_Instruction_
Can you format the items below, from the line holding "Política de Cookies (694, 2535)" through the line holding "Estep Jonathan S (71, 276)", both included, as a Markdown table with the columns Row and Text, skipping any blank lines?

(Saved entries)

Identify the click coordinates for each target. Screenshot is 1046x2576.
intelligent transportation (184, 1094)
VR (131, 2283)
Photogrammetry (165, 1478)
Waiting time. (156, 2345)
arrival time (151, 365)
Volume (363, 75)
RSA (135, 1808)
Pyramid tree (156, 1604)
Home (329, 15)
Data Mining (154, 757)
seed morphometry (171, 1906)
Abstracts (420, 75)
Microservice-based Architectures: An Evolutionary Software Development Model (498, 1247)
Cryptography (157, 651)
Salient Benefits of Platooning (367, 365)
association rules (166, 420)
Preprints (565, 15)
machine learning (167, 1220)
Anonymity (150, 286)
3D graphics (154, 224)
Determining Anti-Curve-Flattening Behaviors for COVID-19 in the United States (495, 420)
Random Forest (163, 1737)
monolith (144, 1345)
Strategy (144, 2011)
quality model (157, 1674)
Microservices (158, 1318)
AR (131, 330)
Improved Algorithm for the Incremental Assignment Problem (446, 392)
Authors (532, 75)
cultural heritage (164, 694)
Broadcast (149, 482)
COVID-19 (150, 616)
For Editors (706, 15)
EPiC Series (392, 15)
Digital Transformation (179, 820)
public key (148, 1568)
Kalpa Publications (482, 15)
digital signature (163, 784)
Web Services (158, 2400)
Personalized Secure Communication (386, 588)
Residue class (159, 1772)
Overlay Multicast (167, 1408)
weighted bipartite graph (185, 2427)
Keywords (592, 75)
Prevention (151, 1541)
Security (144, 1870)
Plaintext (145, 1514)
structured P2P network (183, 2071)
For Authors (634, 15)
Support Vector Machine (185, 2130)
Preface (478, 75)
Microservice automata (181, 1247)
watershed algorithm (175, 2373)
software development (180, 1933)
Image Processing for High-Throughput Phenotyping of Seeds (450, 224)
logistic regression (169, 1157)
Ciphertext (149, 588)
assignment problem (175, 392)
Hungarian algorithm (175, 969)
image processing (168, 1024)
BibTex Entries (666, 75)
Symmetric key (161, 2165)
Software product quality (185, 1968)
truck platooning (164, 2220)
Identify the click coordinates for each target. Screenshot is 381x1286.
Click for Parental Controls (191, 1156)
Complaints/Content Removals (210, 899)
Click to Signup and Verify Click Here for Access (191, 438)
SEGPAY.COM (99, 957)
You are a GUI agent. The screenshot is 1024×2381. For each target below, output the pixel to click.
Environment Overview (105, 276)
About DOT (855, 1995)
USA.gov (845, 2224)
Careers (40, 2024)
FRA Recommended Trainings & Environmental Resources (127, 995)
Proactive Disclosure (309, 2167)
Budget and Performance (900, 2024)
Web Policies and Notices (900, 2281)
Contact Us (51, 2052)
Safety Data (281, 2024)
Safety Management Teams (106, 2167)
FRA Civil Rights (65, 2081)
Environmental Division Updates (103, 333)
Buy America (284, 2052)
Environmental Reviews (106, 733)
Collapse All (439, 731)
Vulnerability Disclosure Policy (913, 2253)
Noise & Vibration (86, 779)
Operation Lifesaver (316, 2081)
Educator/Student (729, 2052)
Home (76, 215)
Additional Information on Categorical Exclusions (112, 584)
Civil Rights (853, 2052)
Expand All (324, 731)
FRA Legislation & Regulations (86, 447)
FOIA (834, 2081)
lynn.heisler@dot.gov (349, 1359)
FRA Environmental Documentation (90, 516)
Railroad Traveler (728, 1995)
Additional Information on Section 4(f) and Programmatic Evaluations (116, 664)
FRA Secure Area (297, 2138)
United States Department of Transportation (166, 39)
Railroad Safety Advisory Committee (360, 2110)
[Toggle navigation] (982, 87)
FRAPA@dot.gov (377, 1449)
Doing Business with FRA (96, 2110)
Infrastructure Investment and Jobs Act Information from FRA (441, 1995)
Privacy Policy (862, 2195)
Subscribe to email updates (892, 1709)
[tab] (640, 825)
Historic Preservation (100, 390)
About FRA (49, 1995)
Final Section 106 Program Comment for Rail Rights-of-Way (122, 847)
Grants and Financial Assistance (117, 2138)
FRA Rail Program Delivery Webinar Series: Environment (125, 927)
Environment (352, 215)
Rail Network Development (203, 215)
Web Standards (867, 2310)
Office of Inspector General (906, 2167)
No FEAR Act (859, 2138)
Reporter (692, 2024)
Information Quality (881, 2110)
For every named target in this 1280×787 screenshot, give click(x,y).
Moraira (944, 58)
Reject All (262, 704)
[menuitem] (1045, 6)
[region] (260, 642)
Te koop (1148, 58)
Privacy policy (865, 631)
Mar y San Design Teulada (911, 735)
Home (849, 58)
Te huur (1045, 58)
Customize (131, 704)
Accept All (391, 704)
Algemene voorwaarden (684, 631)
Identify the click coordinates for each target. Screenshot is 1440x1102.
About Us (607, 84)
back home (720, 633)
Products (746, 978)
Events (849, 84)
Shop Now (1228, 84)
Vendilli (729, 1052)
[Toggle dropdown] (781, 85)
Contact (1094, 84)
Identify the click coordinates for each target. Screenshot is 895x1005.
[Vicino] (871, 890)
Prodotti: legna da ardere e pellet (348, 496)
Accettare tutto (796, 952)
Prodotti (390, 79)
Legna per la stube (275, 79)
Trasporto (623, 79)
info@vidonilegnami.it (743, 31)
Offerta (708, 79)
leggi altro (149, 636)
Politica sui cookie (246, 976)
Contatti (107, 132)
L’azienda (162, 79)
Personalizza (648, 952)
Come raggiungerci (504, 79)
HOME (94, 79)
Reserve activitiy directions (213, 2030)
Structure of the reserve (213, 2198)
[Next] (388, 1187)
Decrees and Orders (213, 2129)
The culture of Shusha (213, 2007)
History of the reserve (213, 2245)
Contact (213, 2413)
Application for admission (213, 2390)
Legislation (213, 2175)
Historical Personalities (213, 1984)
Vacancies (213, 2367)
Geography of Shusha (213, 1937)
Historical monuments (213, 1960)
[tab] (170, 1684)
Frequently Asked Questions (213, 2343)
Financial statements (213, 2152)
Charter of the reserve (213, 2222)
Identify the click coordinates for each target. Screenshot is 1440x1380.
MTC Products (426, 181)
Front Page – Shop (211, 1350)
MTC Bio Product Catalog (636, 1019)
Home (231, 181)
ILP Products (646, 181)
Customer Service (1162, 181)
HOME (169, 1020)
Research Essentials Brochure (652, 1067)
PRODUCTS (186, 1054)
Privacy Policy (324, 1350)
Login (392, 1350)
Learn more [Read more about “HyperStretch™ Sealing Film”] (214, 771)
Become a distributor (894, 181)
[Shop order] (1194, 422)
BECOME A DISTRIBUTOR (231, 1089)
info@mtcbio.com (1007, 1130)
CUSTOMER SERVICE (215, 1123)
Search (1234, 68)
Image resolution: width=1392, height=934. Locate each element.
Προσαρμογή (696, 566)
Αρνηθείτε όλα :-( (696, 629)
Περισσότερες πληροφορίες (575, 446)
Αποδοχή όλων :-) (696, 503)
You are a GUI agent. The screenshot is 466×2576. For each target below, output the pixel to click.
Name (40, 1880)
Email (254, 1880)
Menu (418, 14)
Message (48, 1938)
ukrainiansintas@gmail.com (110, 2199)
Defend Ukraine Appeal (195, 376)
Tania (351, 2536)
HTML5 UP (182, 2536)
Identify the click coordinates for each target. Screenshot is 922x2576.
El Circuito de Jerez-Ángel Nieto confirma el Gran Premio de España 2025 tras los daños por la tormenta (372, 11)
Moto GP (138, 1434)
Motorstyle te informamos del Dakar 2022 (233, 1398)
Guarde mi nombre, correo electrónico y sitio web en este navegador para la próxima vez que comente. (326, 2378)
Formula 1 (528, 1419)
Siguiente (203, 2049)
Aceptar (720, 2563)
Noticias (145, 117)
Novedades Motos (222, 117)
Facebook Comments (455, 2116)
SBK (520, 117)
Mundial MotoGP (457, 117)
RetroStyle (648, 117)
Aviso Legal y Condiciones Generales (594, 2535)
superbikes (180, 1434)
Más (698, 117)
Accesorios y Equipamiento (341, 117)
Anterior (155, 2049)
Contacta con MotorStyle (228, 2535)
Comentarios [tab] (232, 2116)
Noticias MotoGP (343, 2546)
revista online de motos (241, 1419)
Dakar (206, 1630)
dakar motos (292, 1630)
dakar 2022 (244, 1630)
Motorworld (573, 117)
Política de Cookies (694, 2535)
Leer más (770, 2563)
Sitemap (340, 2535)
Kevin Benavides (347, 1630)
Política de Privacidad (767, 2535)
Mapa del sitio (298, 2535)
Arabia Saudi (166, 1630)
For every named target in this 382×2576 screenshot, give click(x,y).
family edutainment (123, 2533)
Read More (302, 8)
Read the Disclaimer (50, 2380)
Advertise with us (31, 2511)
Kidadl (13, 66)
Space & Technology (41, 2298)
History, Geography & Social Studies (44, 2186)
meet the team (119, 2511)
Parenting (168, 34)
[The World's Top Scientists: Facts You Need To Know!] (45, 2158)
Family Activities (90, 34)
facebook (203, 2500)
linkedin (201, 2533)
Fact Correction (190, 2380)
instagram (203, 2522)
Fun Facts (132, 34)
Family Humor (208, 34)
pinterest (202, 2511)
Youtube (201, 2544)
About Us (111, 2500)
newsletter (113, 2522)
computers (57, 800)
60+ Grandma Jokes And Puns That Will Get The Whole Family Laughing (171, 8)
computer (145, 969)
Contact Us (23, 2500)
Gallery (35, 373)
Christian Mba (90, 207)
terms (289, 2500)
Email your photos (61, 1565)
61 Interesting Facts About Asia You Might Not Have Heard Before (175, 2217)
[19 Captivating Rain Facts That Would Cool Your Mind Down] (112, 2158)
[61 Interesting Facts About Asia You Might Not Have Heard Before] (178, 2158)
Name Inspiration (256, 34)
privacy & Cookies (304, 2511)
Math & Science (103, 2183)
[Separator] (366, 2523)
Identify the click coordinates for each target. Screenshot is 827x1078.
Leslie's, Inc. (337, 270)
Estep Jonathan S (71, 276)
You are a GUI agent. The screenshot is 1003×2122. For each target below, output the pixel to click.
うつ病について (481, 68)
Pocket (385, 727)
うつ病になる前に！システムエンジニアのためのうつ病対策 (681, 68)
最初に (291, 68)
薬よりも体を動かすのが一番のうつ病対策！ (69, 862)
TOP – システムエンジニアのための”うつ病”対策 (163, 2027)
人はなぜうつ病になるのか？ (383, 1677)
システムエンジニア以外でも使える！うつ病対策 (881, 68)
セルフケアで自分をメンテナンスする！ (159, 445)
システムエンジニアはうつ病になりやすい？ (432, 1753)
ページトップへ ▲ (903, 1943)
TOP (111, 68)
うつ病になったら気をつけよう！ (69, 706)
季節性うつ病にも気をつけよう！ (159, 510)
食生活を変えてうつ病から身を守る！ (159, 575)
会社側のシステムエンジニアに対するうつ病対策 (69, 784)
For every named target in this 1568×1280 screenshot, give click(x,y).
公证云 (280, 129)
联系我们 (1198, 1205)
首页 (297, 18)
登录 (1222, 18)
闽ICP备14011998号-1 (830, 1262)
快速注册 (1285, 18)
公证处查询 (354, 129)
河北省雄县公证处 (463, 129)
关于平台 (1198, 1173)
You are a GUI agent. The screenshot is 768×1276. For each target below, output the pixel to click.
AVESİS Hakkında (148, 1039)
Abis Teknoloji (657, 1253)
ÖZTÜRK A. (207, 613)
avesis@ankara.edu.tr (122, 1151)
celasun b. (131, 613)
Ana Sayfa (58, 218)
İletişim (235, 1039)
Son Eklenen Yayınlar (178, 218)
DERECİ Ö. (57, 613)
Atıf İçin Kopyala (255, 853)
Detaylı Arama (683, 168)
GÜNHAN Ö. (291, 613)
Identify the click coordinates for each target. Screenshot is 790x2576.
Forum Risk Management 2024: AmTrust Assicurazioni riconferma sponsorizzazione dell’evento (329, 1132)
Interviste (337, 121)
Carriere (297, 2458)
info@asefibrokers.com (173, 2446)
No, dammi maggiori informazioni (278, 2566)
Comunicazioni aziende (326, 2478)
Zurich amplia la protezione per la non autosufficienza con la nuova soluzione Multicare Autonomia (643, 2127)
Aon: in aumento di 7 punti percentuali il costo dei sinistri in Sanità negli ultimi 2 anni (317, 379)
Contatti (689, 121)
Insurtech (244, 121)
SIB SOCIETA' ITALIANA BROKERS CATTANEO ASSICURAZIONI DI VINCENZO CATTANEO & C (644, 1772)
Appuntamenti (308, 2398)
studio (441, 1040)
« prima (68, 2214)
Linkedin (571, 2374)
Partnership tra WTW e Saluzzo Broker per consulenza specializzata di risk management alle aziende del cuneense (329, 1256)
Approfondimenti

_Expected output_
| Row | Text |
|---|---|
| 1 | Política de Cookies (694, 2535) |
| 2 | Leer más (770, 2563) |
| 3 | Sitemap (340, 2535) |
| 4 | Kevin Benavides (347, 1630) |
| 5 | Política de Privacidad (767, 2535) |
| 6 | Mapa del sitio (298, 2535) |
| 7 | Arabia Saudi (166, 1630) |
| 8 | For every named target in this 382×2576 screenshot, give click(x,y). |
| 9 | family edutainment (123, 2533) |
| 10 | Read More (302, 8) |
| 11 | Read the Disclaimer (50, 2380) |
| 12 | Advertise with us (31, 2511) |
| 13 | Kidadl (13, 66) |
| 14 | Space & Technology (41, 2298) |
| 15 | History, Geography & Social Studies (44, 2186) |
| 16 | meet the team (119, 2511) |
| 17 | Parenting (168, 34) |
| 18 | [The World's Top Scientists: Facts You Need To Know!] (45, 2158) |
| 19 | Family Activities (90, 34) |
| 20 | facebook (203, 2500) |
| 21 | linkedin (201, 2533) |
| 22 | Fact Correction (190, 2380) |
| 23 | instagram (203, 2522) |
| 24 | Fun Facts (132, 34) |
| 25 | Family Humor (208, 34) |
| 26 | pinterest (202, 2511) |
| 27 | Youtube (201, 2544) |
| 28 | About Us (111, 2500) |
| 29 | newsletter (113, 2522) |
| 30 | computers (57, 800) |
| 31 | 60+ Grandma Jokes And Puns That Will Get The Whole Family Laughing (171, 8) |
| 32 | computer (145, 969) |
| 33 | Contact Us (23, 2500) |
| 34 | Gallery (35, 373) |
| 35 | Christian Mba (90, 207) |
| 36 | terms (289, 2500) |
| 37 | Email your photos (61, 1565) |
| 38 | 61 Interesting Facts About Asia You Might Not Have Heard Before (175, 2217) |
| 39 | [19 Captivating Rain Facts That Would Cool Your Mind Down] (112, 2158) |
| 40 | [61 Interesting Facts About Asia You Might Not Have Heard Before] (178, 2158) |
| 41 | Name Inspiration (256, 34) |
| 42 | privacy & Cookies (304, 2511) |
| 43 | Math & Science (103, 2183) |
| 44 | [Separator] (366, 2523) |
| 45 | Identify the click coordinates for each target. Screenshot is 827x1078. |
| 46 | Leslie's, Inc. (337, 270) |
| 47 | Estep Jonathan S (71, 276) |